* TEXTO MOSTRADO:

•••

La película se abre al estilo Ford, un plano general de un espacio natural desértico, que incluso se asemeja al Monument Valley, lo único que lo atraviesa un coche en vez de una diligencia. Vegetación, paisaje, polvo y soledad remiten al western, a los antiguos pioneros, encarnados en el personaje del abuelo, que como él mismo cuenta fue disparado por Billy el Niño. Su hijo, el dueño del Bar, que participó en la Gran Guerra, es clara muestra —muy ridiculizada— de ese patriotismo visceral que se había gestado en Estados Unidos a principios de siglo y que imposibilitaba cualquier tipo de crítica hacia el país o el gobierno, tildando de antipatriota a quien se atreviera a formularla, subrayando ya en los años 30 el síntoma de un mal que devendrá en paranoia con la Caza de Brujas dos décadas más tarde. Paranoia que será el magma que sustentará buena parte de la filmografía negra. La tercera generación está representada por la hija de este ex—soldado y la interpreta Betty Davis, a quien extraña ver en el papel de un personaje inocente y soñador. Sueños de vida, de ilusión, de conocimiento a través del viaje y la creación que, como la mayoría de los americanos de la época que llenaban los estrenos de Capra, permanecen resignados a la lectura y la imaginación —o el cine— mientras su realidad les dictaba una existencia bien distinta. Hasta aquí han llegado los pioneros y sus aires de grandeza y felicidad, ese bien tan preciado que la Carta de Independencia de los padres fundadores dejaba bien claro que todos los americanos tenían el derecho de poseer. Por eso el paralelismo con el western no es baladí, como tampoco lo es que el mismo año 1936 se estrenara Buffalo Bill, apología de los gloriosos años de conquista en la que Cecil B. DeMille da más importancia a la leyenda que a la Historia. De mayores virtudes cinematográficas que la película de Archie Mayo, Buffalo Bill es la puesta en escena de una mitología y la propagación de unos valores que la que ya apuntaba ser la primera potencia mundial deseaba importar al resto del orbe. Es la autocomplacencia hecha imágenes, la prepotencia de una nación incapaz de saber lo que realmente era pero que mostraba de manera genial lo que quería llegar a ser y cómo quería mostrar lo no había sido, aunque la mayoría se lo llegó a creer.

•••

* Entradas de datos almacenados:
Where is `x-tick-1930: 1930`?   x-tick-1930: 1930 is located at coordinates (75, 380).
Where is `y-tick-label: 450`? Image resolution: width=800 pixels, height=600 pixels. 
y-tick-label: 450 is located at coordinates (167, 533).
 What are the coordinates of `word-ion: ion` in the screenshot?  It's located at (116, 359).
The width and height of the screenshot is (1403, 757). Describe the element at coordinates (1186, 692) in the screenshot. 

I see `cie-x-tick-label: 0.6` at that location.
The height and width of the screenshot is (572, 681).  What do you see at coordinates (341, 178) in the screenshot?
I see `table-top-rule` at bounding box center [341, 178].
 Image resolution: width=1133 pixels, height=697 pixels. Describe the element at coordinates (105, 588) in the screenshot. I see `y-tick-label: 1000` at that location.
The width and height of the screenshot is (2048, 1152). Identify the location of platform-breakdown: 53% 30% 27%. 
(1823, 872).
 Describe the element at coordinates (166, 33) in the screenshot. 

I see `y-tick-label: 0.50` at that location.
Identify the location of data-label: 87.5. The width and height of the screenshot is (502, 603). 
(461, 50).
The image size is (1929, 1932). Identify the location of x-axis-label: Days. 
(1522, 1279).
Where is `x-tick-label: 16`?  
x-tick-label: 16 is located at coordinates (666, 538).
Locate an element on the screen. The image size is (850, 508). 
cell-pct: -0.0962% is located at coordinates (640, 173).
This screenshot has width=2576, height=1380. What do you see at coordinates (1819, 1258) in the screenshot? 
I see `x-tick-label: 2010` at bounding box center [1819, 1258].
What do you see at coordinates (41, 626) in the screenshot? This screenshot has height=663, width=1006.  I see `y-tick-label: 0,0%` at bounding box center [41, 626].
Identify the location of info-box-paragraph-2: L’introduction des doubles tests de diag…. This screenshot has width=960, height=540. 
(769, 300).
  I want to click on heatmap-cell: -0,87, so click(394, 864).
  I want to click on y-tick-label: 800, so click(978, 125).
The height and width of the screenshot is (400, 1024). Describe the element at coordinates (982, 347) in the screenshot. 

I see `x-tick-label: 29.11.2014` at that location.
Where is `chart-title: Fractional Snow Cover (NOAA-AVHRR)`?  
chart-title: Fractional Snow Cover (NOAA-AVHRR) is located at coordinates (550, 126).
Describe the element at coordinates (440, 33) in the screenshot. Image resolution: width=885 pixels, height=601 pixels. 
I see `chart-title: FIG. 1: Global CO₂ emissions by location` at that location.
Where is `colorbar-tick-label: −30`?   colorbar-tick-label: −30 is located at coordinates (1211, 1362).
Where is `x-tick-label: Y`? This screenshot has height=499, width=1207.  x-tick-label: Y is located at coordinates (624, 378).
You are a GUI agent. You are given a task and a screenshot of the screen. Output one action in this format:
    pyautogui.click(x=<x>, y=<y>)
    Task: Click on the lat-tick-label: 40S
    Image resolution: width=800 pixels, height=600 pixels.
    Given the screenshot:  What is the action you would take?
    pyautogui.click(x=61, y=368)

•••

* INSTRUCCIONES DE LA TAREA: Continúa el comentario sobre la película de Archie Mayo a partir de su última frase.

* RESPUESTA AL EJERCICIO:
El bosque petrificado, contrariamente a estas películas de ideología nacionalista bien marcada, grandes presupuestos y estrellas consagradas, se enmarcaría dentro de un tipo de cine de denuncia social que los propósitos regeneracionistas y frustraciones del New Deal trajeron consigo. Son ficciones con un punto de vista más apegado a la realidad y a la vida cotidiana de los ciudadanos que retrataban de manera poco complaciente todo el sistema político, social y policial de una sociedad que en realidad presentaba claros síntomas de descomposición, siendo Furia (Fury, 1936) y Sólo se vive una vez (You Only Live Once, 1937), ambas dirigidas por Fritz Lang, los ejemplos más paradigmáticos.
Pero no nos llevemos a engaños, mientras la genialidad y lucidez de Lang nos sumerge en la poética pesadilla de un ex-convicto (Sólo se vive una vez) abocado a delinquir por la falta de oportunidades clausurada con un final descorazonador, El bosque petrificado se cierra con una moralina conservadora en la que el sacrificio de la vieja y desencantada Europa (Lesley Howard) permitirá la erupción de un nuevo orden lleno de fuerza, vigor y nuevas ilusiones. Esa tercera generación que representa Betty Davis, es decir, los jóvenes de América. Qué fue de ese entusiasmo se sabrá una década más tarde.